まぶたを閉じればシトシトシトと雨の気配。
暗闇に自ずと意識は感覚的に、鋭く、集中する。
こんな夜はどこへ行こう。
意識の海を、飛んで行こう。
今夜のコトノ葉 In LIFEは、白石一文さんの『僕のなかの壊れていない部分』
大丈夫。やれる。きっと。お母さん、あなたのように、私も。同じようにやれる。
ことばの、テンポが良いんですよね。
句読点の打ち方が、独特のリズムでスッと自分の胸の中に入ってくる。
主人公の男は出版社に勤務しているのだけど、
彼が読んだ原稿の中に出てくるセリフです。
大丈夫。

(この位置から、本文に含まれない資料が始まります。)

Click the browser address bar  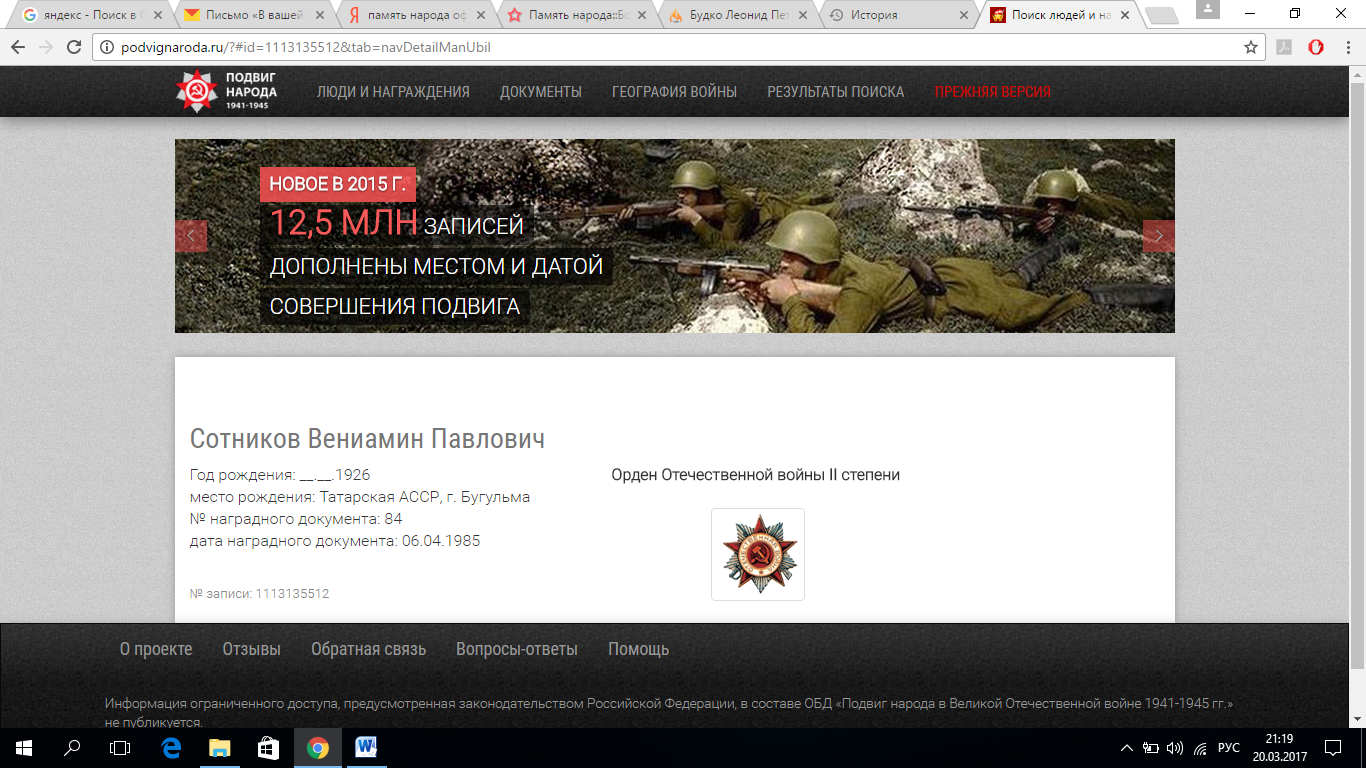tap(660, 47)
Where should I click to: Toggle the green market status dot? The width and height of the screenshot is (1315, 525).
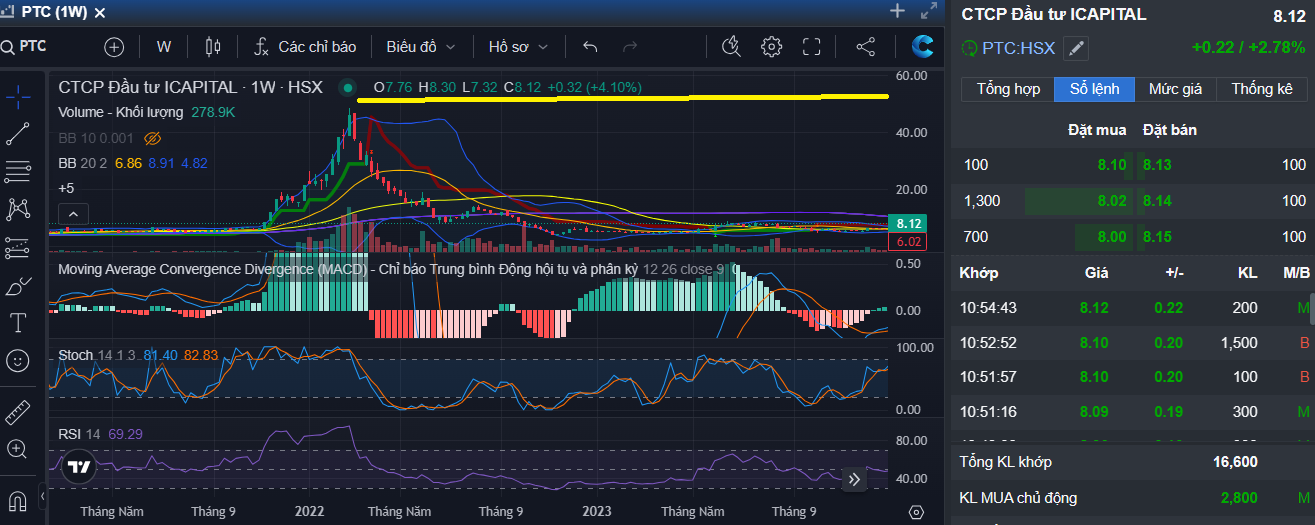pyautogui.click(x=347, y=87)
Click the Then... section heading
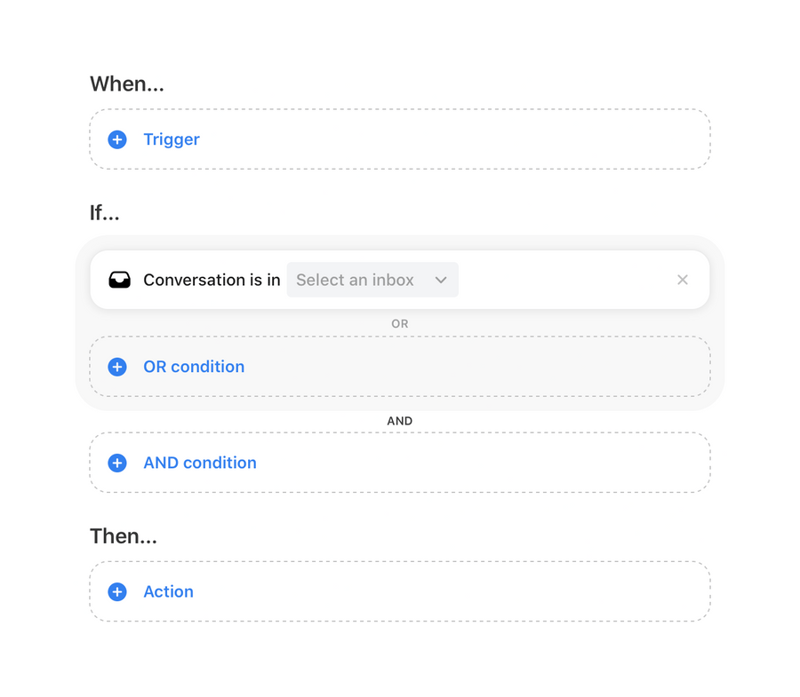The image size is (800, 697). pyautogui.click(x=122, y=536)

やれる。
何をって?
これは、脳溢血で倒れた母の最期の瞬間を見届けた娘の独白。
生きるということは死に向かっているということです。
何故こんな暗い真面目なセリフが印象的だったのかというと、
私自身が同じ場面を知っているからなんですね。
重なったのは否めない。
「老いることも、死ぬことも生半可ではない。どれほど困難なことなのか。
家族がいようといまいと、かたわらに誰がいようといまいと、結局は孤独な一人の戦いで、
誰もがそれを自力で乗り切らねばならない。」
最後まで真剣に引用して終わります。
ほんと、そうなのよ。人が死ぬ時にしか教えられないこともあるんだから。